= Beginning of Section =

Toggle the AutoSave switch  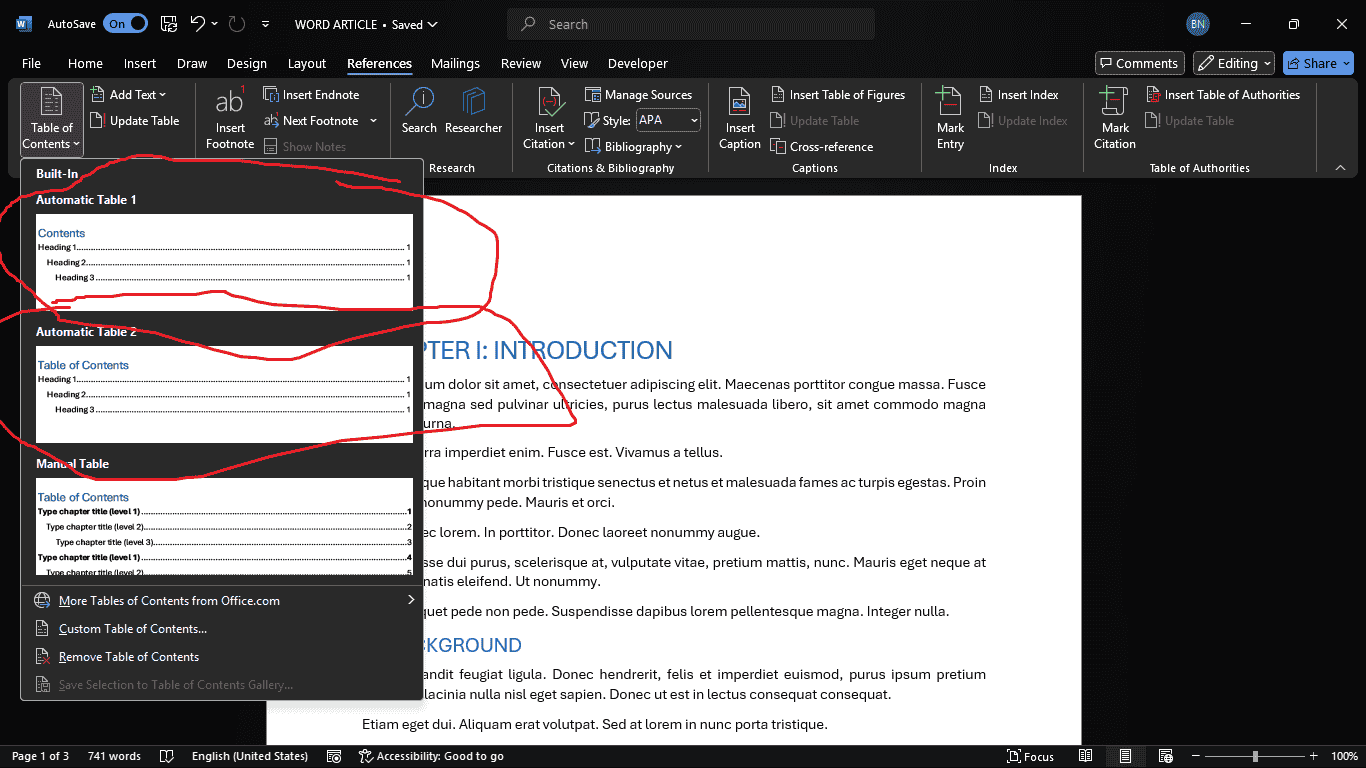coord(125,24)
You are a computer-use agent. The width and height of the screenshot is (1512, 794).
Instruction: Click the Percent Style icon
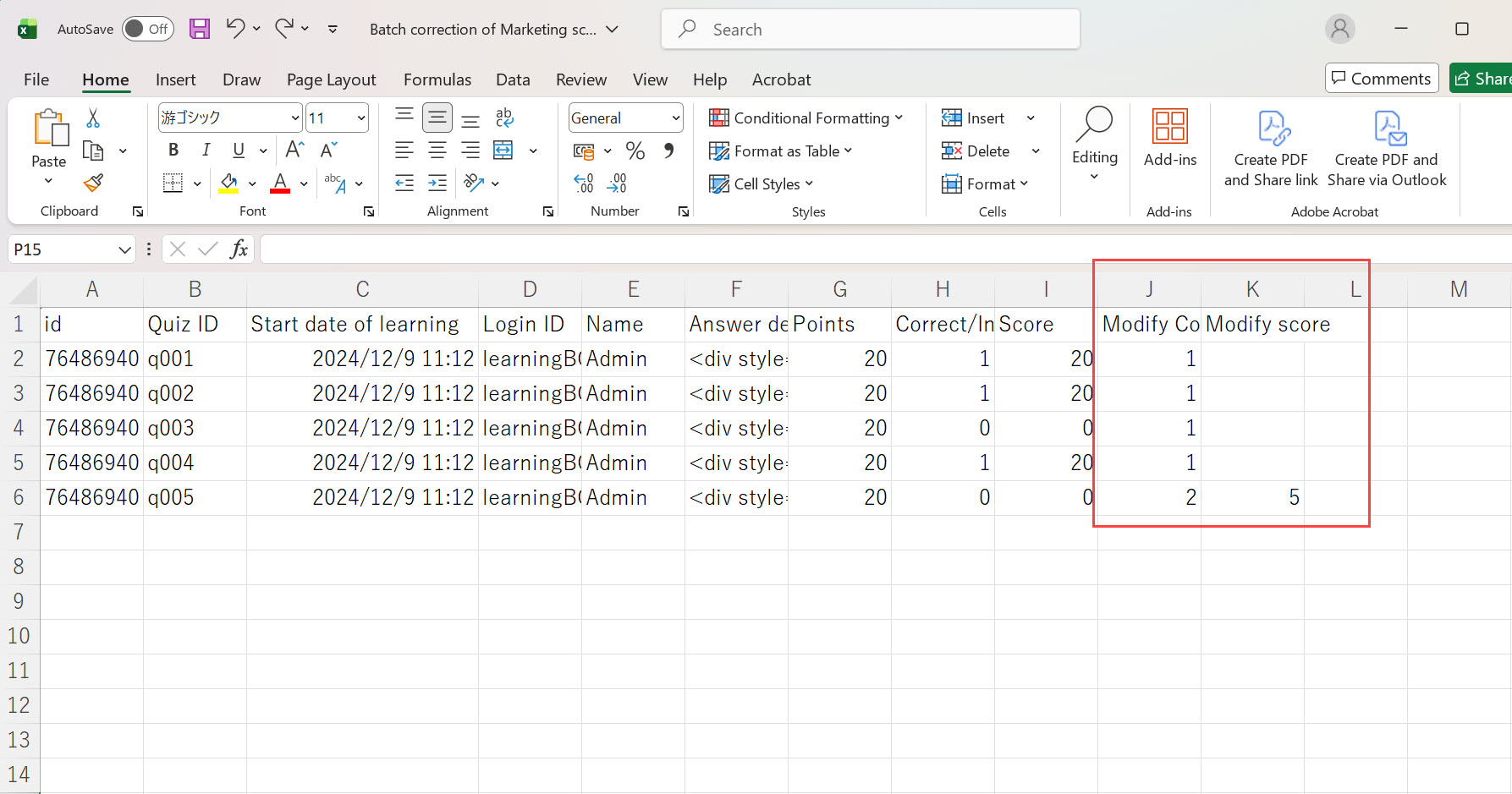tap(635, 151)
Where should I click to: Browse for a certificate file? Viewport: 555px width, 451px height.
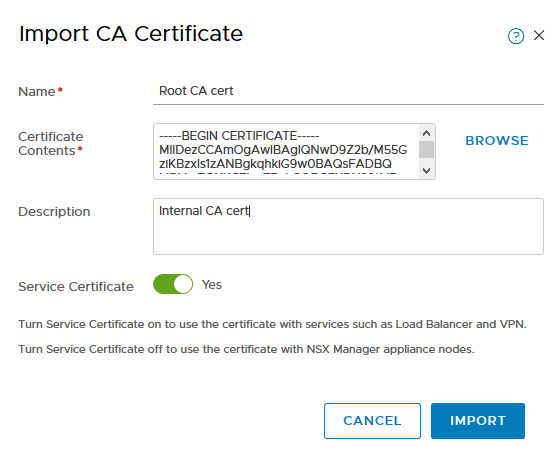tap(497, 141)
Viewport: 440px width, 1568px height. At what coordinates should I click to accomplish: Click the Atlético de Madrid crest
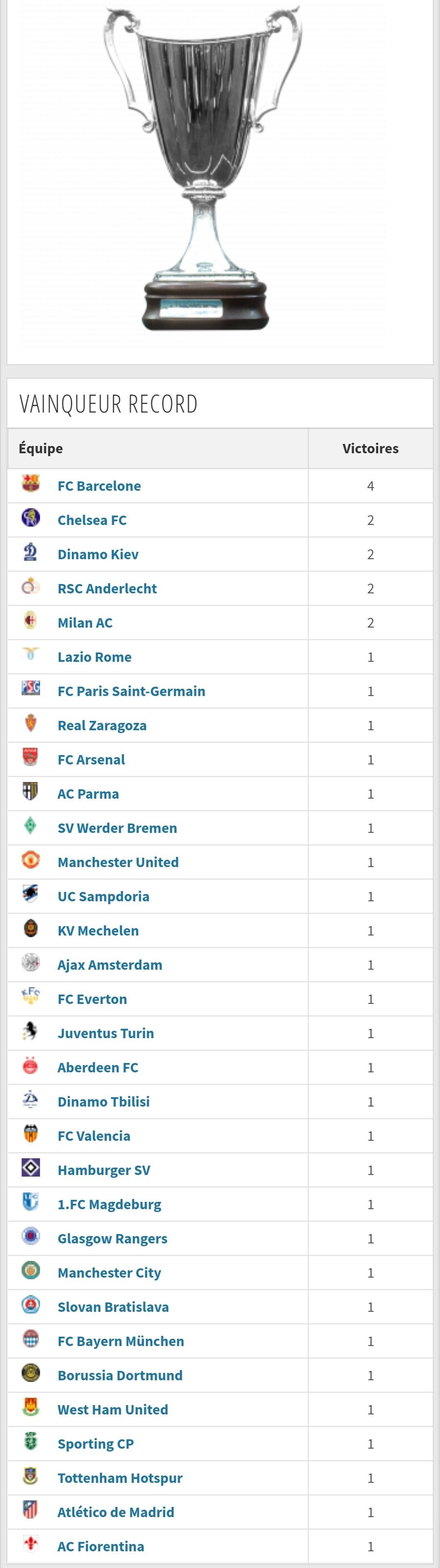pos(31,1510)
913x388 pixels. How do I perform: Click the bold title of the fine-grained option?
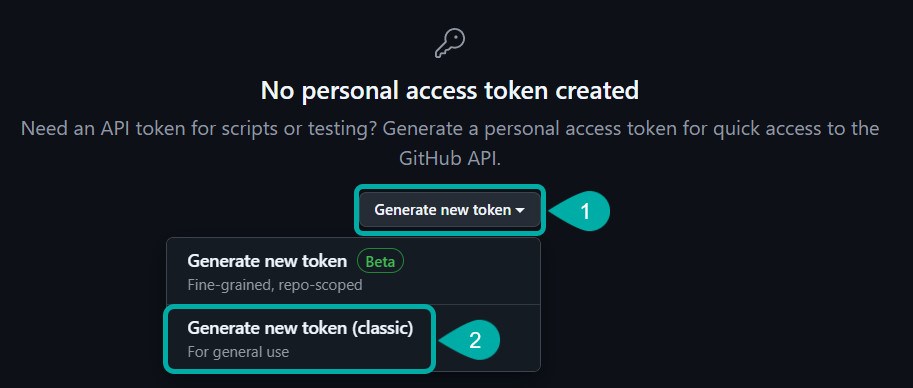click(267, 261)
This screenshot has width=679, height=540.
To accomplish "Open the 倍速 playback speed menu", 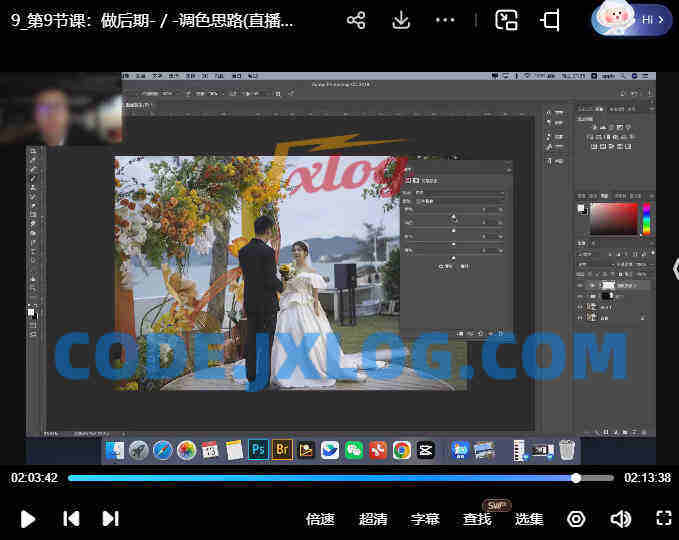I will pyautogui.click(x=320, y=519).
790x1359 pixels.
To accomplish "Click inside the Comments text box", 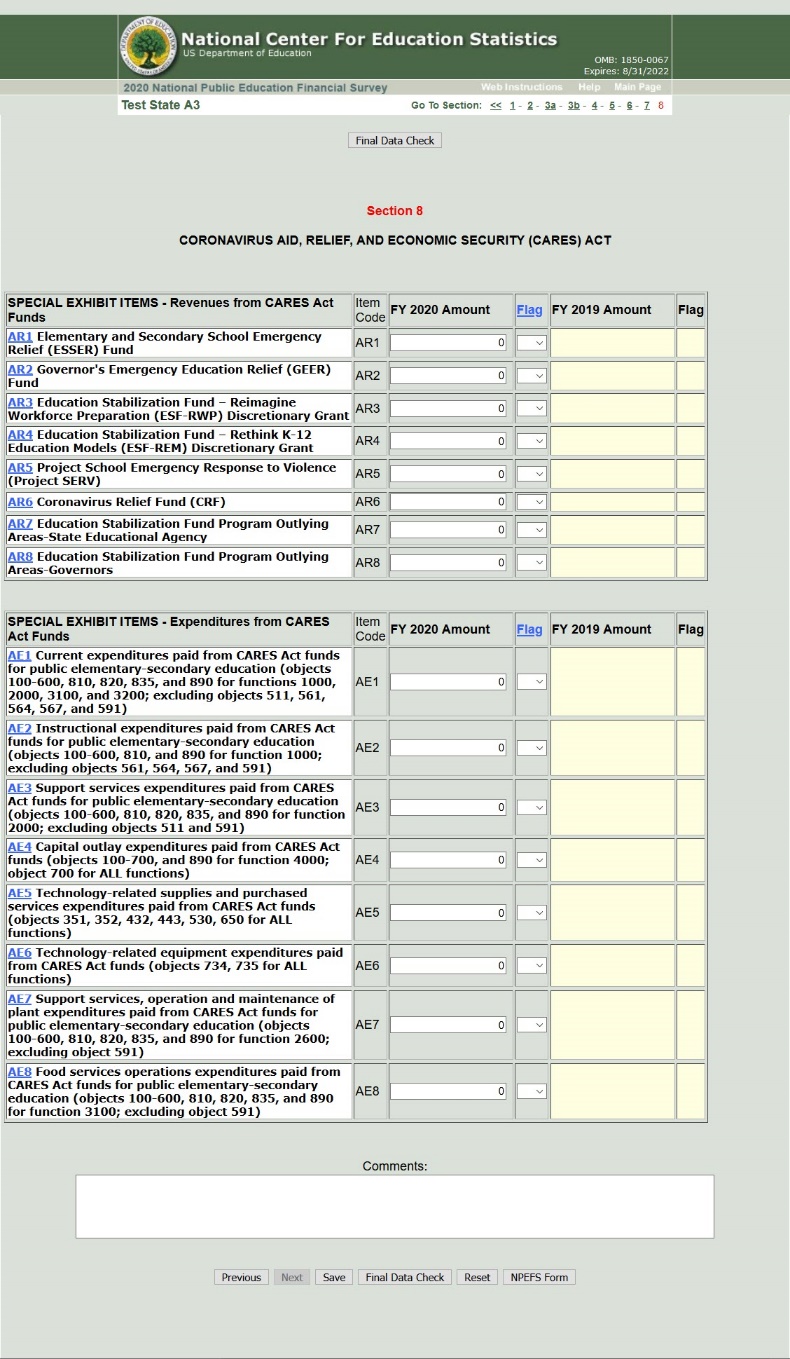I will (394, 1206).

= End of Section =

◆ What this task involves: Look back at the data above, then output exactly the lines from the line holding "Viewport: 440px width, 1568px" up to and including the line holding "This screenshot has width=679, height=540.". Leave out the pictures.

◆ Output of the task:
Viewport: 440px width, 1568px height. At what coordinates should I click to accomplish: Click the Atlético de Madrid crest
pos(31,1510)
913x388 pixels. How do I perform: Click the bold title of the fine-grained option?
click(267, 261)
This screenshot has width=679, height=540.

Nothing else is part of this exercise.